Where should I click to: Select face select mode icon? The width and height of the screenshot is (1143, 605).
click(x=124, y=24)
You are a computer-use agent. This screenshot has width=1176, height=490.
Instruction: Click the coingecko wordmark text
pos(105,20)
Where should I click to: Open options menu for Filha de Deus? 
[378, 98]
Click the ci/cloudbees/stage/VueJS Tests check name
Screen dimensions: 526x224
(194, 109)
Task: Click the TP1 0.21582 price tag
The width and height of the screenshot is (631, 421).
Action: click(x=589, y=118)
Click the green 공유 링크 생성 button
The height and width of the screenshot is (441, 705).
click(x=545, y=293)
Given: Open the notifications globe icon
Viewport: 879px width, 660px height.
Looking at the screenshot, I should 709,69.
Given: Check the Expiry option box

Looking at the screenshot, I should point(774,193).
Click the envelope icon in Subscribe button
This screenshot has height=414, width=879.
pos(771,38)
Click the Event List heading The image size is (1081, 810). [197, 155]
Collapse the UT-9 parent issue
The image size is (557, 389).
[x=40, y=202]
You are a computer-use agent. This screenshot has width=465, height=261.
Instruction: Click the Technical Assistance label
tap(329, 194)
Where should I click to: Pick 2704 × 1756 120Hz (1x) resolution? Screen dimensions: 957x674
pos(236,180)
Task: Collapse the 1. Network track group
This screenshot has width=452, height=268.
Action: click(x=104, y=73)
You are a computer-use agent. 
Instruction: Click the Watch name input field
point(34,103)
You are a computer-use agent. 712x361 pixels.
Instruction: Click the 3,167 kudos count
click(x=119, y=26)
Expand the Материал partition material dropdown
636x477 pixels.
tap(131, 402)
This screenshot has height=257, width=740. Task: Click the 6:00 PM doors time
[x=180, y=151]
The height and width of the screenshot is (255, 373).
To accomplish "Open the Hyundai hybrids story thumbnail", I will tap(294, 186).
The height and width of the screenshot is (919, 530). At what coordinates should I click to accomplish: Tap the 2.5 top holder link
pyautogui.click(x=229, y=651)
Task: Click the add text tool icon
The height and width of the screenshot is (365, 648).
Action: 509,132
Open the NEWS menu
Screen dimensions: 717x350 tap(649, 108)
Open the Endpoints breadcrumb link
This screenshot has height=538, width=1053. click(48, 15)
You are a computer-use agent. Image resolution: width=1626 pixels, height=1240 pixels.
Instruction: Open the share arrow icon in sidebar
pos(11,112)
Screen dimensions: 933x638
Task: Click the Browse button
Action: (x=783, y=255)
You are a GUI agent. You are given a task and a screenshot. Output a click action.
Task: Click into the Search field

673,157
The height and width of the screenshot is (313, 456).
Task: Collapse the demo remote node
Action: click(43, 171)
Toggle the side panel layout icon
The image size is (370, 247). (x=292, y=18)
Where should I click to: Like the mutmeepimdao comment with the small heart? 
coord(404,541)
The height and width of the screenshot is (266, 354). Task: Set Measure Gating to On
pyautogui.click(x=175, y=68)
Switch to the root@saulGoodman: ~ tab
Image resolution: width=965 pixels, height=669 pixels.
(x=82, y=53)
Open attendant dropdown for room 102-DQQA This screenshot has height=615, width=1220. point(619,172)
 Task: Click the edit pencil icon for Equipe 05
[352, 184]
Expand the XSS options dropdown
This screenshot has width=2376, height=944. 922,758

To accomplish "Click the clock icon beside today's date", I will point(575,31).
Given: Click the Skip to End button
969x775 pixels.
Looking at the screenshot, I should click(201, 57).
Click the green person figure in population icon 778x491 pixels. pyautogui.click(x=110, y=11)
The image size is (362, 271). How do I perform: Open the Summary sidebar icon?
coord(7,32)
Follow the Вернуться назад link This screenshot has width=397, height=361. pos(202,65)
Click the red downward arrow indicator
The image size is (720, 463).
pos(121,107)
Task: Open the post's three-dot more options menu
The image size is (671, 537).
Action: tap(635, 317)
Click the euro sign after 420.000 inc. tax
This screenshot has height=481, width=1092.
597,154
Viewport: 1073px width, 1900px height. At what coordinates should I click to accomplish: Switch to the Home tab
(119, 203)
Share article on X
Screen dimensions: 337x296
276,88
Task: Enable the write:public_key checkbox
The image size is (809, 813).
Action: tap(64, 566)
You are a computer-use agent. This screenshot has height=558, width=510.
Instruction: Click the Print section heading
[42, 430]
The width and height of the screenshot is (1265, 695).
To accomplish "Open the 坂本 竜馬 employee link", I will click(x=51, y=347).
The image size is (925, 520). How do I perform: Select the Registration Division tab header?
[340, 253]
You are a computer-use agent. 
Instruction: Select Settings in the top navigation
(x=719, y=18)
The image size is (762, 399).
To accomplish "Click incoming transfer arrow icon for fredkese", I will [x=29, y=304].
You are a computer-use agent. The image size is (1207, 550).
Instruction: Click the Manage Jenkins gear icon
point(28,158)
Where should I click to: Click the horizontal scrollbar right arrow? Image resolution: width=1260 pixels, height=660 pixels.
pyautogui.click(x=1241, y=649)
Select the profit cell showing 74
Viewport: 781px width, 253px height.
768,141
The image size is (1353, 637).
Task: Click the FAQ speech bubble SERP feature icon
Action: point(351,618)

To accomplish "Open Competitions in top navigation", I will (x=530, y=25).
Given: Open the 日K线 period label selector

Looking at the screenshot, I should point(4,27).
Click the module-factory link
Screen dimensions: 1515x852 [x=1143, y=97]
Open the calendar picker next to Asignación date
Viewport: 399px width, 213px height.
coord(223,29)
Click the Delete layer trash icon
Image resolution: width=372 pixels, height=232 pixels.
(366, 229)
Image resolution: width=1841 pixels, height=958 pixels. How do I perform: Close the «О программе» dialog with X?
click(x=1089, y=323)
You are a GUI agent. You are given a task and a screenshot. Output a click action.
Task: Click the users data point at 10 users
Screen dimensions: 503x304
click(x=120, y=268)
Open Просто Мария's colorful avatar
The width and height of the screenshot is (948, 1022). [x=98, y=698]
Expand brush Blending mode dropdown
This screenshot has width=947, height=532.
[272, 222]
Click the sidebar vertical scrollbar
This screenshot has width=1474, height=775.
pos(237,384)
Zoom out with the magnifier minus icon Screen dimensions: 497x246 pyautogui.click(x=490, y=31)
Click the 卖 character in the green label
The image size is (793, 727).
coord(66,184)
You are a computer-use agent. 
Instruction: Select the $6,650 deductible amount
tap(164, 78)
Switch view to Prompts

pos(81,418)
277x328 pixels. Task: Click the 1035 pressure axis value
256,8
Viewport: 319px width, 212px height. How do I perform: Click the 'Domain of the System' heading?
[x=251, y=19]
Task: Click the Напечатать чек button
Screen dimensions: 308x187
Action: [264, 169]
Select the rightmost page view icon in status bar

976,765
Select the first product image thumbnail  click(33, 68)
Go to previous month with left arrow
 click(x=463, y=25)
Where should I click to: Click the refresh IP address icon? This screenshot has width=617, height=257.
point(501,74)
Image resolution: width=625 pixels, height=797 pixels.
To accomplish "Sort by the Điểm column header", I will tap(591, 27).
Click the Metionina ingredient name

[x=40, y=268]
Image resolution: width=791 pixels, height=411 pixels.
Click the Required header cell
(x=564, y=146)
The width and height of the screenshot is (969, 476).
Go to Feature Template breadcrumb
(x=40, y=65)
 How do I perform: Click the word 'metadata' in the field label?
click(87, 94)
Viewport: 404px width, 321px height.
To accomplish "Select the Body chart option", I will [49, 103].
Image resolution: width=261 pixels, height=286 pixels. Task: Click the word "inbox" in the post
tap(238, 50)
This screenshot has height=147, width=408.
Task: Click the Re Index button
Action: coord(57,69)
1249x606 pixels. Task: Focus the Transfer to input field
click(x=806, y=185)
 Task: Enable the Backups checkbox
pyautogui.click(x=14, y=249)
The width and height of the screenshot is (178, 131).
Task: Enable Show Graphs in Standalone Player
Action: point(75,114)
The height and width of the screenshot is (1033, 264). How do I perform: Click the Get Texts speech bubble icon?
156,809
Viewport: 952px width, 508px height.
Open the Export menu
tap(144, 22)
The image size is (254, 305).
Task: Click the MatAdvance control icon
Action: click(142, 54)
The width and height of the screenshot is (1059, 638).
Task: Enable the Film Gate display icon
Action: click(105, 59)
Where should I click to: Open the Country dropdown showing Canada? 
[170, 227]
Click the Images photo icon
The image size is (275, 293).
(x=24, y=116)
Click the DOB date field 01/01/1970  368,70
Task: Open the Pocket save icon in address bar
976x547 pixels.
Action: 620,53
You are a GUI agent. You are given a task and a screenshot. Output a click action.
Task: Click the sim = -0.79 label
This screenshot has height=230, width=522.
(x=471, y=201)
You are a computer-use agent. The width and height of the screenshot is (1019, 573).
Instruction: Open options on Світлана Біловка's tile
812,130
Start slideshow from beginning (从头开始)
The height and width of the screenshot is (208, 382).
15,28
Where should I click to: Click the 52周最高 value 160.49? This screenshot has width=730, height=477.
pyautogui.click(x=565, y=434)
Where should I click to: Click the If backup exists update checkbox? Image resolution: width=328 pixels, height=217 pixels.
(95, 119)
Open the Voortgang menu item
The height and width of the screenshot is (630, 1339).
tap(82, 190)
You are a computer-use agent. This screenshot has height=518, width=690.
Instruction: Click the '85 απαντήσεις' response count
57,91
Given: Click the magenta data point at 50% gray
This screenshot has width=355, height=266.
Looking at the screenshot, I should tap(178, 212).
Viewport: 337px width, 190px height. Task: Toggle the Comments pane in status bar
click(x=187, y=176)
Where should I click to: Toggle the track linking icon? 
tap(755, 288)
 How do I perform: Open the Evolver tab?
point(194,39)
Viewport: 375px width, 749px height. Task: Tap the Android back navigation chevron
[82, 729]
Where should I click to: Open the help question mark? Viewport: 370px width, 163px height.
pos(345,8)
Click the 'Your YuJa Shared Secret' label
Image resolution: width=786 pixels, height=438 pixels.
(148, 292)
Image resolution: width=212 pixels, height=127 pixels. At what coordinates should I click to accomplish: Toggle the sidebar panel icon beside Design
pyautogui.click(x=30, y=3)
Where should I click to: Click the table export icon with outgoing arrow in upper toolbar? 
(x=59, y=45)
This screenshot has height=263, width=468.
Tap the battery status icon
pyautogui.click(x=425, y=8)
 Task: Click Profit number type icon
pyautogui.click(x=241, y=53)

▶ _Your objective_
Search the records for the string "thumbnail", and copy every line that holds it.

▶ _Response_
To accomplish "Open the Hyundai hybrids story thumbnail", I will tap(294, 186).
Select the first product image thumbnail  click(33, 68)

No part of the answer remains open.